- Relator(a)
- Ministro Og Fernandes
- Órgão julgador
- Segunda Turma
- Data do julgamento
- 16/02/2017
- Data de publicação
- 22/02/2017
STJ – Acórdão, Rel. Ministro Og Fernandes, Segunda Turma, j. 16/02/2017, p. 22/02/2017
TRIBUTÁRIO E PROCESSUAL CIVIL. AGRAVO INTERNO NO RECURSO ESPECIAL. ART. 20, §§ 3º E 4º, DO CPC. MAJORAÇÃO DE HONORÁRIOS. EXCEPCIONALIDADE. NÃO OCORRÊNCIA. 1. A orientação da jurisprudência do Superior Tribunal de Justiça é no sentido de que, para o arbitramento da verba honorária, o julgador, na apreciação subjetiva, pode utilizar-se de percentuais sobre o valor da causa ou da condenação, ou mesmo de um valor fixo, não se restringindo aos percentuais previstos no § 3º do art. 20 do CPC. 2. Ademais, o arbitramento da verba honorária pelo critério da equidade, na instância ordinária, é matéria de ordem fática, insuscetível de reexame na via especial nos termos da Súmula 7/STJ, que assim orienta: "A pretensão de simples reexame de prova não enseja recurso especial". 3. Excepcionalmente, entretanto, entende-se cabível a readequação dos honorários se o valor fixado foi claramente irrisório ou exorbitante (v.g. REsp 1.387.248/SC, Corte Especial, Rel.
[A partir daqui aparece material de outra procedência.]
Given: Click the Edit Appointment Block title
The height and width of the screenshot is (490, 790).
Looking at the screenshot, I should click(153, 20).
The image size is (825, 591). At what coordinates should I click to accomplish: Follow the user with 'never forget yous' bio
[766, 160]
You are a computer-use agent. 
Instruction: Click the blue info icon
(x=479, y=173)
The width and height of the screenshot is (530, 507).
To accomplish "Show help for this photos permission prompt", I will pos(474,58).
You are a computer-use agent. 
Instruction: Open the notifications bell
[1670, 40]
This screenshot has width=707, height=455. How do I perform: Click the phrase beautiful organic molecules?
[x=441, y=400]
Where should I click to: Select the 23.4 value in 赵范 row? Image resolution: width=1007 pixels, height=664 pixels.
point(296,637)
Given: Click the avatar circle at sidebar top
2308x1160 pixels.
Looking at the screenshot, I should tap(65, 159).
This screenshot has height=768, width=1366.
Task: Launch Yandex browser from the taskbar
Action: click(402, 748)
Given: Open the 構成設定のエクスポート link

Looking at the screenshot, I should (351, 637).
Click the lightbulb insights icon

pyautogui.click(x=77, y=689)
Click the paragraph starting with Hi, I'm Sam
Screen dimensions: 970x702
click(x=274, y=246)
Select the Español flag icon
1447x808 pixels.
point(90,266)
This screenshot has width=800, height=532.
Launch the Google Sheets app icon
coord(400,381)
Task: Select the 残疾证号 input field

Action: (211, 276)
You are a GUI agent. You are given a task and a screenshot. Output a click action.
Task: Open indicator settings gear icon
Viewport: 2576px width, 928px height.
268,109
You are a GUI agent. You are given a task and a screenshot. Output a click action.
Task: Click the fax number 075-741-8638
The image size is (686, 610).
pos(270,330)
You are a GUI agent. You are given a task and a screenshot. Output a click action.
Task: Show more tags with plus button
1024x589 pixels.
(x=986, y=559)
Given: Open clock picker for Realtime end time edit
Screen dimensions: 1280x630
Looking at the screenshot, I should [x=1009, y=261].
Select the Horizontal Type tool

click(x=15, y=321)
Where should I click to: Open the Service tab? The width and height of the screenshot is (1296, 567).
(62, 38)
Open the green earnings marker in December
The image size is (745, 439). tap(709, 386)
Ministro Paulo de Tarso Sanseverino, julgado em 7/5/2014, DJe 19/5/2014 - repetitivo). 4. Essa possibilidade demanda que o acórdão recorrido traga exame de elementos suficientes que possibilitem a aferição da razoabilidade e proporcionalidade na fixação da verba, até porque a desproporção entre o valor da causa e o valor arbitrado a título de honorários advocatícios não denota, necessariamente, irrisoriedade ou exorbitância da verba honorária. 5. A circunstância de terem sido opostos embargos de declaração não é suficiente à abertura da via recursal especial, sendo necessária a clara indicação de ofensa ao art. 535 do CPC, caso o vício apontado não tenha sido corrigido pelo Tribunal a quo. 6. Agravo interno a que se nega provimento. (AgInt no REsp n. 1.570.480/SP, relator Ministro Og Fernandes, Segunda Turma, julgado em 16/2/2017, DJe de 22/2/2017.)